##### Document extract #####

Mobile phones should be banned from schools because lockdown has affected children’s “discipline and order,” the education secretary has warned.
Gavin Williamson told The Telegraph phones should not be “used or seen during the school day”, though he said schools should make their own policies.
Phones can act as a “breeding ground” for cyber-bullying and social media can damage mental health, he added.
“It’s now time to put the screens away, especially mobile phones,” he wrote.
“Technology has been invaluable in keeping children learning during lockdowns and we support its use,” he said.
“Worse, it acts as a breeding ground for cyber-bullying, and the inappropriate use of social media sites.
“While it is for every school to make its own policy, I firmly believe that mobile phones should not be used or seen during the school day, and will be backing head teachers who implement such policies.”
The government will be consulting on how to help heads remove phones from schools, later this year, he added.
The vast majority of schools already have policies limiting the use of phones in lessons, according to data from Teacher Tapp, an app that conducts daily surveys of about 8,500 teachers.
According to the app, about half of secondary schools and most primary schools do not allow phones to be used at break or lunchtime either.
“The real issue flagged by secondary teachers is that rules and sanctions are inconsistently applied, and it isn’t always clear whose responsibility it is to remove a phone, or if they are allowed to do so,” Laura McInerney, co-founder of Teacher Tapp, said.
“How the education secretary will change that problem isn’t immediately clear.”
Schools have the power to ban phones from being taken on to the premises.
But government policy is that it is the responsibility of head teachers to determine whether this is appropriate.
A ban has previously been backed by Nick Gibb, minister for school standards, Matt Hancock, former culture secretary and current health secretary, and Amanda Spielman, chief inspector of Ofsted.
But no laws have been made to enforce it in the UK.
In France, the law prevents children from using their phones inside school grounds.
And, earlier this year, China’s Ministry of Education announced that pupils would not be allowed to bring mobiles to school without written parental consent.
Mica-May Smith, from Bright Futures Education, an education training company, said a blanket ban was a bad idea “as children may still bring them into school and hide them”.
Instead, there should be a “collaborative approach with rules in place” including designated times and areas for use, she said.
“It is about bringing trust and preparing them for the adult world,” she added.
Phones should be incorporated into lessons as a “fundamental part of the curriculum”, said Susan Wessels, deputy head of Framlingham College in Suffolk.
“Schools are designed to prepare students for the real world,” she added. “We must encourage pupils to use their phones constructively.”
But half of parents support a ban on phones, a survey by price comparison site uSwitch last year suggested.
Shile Ismaila, a parenting blogger at African Mommy says banning phones would “avoid distractions and helps kids focus on work”.
“Children spent more time than usual on their phones during the pandemic,” she added.
“This was the main way to stay connected to peers which has more or less turned into an addiction now.”
Mr Williamson also wrote about the need for discipline and structure as children return to schools.
“Although remote learning was a tremendous success in terms of enabling children to carry on with their lessons from home, the lack of regular structure and discipline will inevitably have had an effect on their behaviour,” he said.

##### Dataset excerpts #####

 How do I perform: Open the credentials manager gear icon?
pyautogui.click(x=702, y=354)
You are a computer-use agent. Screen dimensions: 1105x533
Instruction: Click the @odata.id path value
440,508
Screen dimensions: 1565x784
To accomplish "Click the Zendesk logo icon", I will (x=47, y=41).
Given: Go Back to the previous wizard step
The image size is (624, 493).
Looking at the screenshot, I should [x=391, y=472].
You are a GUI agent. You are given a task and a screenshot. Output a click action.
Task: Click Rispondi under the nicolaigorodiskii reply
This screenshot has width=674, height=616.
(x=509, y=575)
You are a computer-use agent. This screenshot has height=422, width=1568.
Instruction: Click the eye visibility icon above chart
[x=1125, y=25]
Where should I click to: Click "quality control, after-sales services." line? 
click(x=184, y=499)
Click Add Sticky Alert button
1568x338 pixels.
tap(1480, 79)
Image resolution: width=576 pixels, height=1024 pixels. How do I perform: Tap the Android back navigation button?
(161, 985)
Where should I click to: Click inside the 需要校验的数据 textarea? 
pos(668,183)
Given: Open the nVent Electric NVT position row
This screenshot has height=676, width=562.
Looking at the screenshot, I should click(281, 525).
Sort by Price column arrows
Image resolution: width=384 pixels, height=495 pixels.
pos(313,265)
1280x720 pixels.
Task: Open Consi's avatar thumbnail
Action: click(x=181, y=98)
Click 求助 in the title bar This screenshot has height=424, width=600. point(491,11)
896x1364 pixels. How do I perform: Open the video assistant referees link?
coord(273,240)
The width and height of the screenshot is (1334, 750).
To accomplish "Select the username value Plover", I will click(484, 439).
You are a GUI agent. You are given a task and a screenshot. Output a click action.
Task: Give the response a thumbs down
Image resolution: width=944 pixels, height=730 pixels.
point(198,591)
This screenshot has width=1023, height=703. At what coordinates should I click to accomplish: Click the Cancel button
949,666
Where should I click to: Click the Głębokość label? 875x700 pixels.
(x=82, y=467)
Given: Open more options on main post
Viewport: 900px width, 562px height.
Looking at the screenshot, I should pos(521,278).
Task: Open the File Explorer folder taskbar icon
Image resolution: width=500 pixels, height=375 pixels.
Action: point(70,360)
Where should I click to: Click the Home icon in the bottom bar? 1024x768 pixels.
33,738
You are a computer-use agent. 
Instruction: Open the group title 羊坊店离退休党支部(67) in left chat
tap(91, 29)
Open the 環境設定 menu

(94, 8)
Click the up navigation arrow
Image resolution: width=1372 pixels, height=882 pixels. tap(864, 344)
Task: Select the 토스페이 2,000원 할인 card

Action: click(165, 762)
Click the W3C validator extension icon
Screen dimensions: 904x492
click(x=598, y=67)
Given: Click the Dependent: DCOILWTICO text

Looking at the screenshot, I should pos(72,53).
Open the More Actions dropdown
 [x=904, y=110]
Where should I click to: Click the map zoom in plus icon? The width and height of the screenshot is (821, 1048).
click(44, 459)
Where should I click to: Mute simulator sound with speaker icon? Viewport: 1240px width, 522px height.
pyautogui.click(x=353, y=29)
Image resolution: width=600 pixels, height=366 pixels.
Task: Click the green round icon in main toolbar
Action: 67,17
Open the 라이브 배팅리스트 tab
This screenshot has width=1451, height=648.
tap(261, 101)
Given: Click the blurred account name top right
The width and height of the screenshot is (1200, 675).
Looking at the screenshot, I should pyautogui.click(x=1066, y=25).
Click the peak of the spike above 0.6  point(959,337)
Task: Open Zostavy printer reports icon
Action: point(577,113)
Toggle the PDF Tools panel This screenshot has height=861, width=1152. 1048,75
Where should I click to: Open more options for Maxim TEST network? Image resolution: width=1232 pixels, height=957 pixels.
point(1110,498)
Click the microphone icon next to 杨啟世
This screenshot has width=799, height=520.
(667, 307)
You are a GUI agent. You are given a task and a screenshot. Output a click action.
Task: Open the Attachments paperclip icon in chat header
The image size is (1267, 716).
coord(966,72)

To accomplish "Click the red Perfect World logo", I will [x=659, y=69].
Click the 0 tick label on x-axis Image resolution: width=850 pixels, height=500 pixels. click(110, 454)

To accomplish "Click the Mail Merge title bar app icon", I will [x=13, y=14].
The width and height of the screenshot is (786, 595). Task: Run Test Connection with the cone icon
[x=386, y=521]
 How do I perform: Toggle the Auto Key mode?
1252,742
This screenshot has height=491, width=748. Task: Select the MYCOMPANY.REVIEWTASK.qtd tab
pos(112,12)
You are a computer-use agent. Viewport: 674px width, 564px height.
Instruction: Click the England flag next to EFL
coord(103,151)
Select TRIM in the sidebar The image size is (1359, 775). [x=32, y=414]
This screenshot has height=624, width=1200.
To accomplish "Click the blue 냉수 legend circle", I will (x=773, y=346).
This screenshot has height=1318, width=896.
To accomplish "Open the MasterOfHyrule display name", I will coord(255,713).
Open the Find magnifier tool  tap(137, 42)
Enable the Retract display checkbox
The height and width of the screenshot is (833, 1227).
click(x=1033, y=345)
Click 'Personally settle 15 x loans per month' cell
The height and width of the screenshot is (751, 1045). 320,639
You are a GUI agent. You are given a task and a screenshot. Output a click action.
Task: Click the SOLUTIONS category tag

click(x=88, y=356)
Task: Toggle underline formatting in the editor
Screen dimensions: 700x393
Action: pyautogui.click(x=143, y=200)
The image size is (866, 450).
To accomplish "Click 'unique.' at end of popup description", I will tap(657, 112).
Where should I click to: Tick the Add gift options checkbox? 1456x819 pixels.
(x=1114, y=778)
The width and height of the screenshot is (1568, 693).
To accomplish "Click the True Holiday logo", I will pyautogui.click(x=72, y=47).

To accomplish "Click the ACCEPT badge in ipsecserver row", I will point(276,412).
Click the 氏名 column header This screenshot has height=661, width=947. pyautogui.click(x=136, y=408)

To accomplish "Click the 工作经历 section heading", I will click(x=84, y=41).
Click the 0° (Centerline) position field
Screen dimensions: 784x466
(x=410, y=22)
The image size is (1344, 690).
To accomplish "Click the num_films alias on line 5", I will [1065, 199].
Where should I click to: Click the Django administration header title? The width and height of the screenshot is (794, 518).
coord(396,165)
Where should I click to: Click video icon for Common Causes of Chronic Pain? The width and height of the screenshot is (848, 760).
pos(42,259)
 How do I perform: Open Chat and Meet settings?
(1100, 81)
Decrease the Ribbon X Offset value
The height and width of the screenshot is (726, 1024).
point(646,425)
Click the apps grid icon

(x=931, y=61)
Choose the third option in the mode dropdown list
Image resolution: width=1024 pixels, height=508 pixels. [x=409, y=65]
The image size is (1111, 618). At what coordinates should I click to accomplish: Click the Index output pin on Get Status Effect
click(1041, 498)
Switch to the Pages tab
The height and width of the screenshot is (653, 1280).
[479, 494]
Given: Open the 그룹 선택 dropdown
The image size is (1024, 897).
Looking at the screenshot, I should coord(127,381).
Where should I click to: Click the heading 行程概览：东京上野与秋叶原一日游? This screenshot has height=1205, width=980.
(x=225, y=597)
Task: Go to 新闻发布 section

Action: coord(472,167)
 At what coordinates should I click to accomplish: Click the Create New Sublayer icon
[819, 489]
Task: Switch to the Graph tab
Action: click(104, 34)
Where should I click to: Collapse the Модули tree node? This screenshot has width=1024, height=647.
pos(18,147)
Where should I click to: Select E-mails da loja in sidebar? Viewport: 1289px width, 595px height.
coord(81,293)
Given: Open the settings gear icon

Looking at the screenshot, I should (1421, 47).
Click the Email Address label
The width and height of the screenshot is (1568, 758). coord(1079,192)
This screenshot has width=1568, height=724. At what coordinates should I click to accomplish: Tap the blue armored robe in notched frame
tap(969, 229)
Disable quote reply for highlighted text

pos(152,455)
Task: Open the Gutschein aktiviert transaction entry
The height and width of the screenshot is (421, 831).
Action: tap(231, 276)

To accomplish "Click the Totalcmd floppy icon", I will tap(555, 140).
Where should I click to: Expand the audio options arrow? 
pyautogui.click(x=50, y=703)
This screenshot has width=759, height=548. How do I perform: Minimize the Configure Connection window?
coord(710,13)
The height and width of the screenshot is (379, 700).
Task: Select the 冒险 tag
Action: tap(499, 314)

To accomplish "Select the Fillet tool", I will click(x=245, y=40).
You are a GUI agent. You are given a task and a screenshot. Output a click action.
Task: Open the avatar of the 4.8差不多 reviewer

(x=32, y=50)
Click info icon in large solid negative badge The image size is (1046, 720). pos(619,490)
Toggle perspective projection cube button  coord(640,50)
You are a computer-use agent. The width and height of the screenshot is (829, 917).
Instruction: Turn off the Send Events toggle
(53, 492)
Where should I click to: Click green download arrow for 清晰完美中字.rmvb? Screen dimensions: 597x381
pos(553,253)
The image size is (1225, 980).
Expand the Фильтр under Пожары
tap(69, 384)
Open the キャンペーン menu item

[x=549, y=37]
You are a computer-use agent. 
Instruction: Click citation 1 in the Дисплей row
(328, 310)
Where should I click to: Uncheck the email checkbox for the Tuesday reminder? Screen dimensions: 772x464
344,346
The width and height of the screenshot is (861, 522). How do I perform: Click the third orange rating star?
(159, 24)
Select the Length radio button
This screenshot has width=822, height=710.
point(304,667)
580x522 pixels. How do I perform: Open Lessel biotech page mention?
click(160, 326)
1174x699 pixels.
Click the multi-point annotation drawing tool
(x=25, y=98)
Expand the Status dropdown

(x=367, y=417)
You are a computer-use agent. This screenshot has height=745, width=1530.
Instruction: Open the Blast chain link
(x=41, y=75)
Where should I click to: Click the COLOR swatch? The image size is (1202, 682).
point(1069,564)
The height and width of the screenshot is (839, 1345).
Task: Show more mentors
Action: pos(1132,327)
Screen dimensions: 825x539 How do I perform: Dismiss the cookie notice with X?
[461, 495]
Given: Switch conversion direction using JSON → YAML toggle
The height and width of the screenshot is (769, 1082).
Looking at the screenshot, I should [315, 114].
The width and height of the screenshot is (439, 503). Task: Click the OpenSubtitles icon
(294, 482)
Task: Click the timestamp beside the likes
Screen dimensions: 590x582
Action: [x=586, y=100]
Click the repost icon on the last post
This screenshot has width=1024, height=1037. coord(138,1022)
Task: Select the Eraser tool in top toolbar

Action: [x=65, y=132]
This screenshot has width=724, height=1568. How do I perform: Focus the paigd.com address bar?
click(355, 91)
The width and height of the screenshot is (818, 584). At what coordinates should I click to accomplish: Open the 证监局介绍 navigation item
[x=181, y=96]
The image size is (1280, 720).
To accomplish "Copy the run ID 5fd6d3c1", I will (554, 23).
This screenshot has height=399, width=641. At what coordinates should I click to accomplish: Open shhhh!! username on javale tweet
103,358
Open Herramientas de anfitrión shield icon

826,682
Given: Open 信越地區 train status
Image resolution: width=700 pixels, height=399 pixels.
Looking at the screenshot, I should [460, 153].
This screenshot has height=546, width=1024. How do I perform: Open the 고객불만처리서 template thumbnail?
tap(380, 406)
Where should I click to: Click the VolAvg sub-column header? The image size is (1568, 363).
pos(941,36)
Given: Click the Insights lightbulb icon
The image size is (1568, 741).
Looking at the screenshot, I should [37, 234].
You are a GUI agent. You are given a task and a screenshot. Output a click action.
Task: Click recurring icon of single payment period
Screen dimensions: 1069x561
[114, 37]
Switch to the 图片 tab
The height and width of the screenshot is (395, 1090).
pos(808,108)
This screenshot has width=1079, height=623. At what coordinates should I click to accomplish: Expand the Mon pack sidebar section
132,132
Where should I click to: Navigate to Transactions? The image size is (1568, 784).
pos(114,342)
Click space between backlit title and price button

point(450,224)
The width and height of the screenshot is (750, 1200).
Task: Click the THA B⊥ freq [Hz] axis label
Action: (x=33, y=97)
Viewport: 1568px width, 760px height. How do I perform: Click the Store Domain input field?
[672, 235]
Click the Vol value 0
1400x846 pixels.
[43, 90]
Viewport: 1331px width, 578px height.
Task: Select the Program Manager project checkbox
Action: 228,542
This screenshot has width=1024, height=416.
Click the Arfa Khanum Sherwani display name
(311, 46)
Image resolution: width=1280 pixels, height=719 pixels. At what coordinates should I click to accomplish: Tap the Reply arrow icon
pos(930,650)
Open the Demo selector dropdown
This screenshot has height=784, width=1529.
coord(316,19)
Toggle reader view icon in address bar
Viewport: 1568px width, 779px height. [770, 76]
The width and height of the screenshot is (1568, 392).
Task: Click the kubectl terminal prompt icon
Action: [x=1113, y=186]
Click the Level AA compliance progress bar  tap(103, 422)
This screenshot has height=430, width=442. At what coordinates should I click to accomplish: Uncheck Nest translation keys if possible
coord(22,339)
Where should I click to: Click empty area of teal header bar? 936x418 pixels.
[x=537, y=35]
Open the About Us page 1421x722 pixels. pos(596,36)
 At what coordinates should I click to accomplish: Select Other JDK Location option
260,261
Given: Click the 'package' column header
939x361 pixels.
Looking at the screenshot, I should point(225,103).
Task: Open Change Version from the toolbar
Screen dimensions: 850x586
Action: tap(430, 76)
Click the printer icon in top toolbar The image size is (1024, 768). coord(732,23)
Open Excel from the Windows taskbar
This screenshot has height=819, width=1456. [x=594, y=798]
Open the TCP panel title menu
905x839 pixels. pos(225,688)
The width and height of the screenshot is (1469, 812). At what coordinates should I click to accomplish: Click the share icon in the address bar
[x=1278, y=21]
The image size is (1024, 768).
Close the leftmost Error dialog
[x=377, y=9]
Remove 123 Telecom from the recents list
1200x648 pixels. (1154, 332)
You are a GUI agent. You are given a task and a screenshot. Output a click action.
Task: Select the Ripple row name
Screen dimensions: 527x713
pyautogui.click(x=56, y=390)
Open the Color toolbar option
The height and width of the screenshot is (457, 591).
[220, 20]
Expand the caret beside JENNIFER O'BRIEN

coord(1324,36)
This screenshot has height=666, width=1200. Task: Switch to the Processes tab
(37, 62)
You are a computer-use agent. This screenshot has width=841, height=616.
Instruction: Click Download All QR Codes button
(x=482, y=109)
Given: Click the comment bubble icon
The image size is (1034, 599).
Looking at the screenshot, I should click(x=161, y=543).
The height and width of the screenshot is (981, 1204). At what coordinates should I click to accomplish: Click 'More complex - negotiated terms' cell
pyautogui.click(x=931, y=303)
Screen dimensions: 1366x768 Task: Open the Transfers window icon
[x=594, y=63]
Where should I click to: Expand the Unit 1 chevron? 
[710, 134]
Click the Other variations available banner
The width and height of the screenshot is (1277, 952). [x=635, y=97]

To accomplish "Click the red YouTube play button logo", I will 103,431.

#####

Problems to work on:
A: According to the article on phones in schools, about how many teachers does Teacher Tapp survey each day?
B: Summarize the article on phones in schools in two sentences.
C: List the people the article on phones in schools names as having previously backed a ban.

Exercise solutions:
A: About 8,500 teachers.

B: Education secretary Gavin Williamson said mobile phones should not be used or seen during the school day, citing lockdown's effect on discipline and the risks of cyber-bullying and social media, though he left policy to schools and said the government would consult on helping heads remove phones. Views varied: Teacher Tapp data show most schools already limit phones, some in education favor set rules or classroom use over a blanket ban, and a uSwitch survey suggested half of parents support a ban.

C: Nick Gibb, Matt Hancock, Amanda Spielman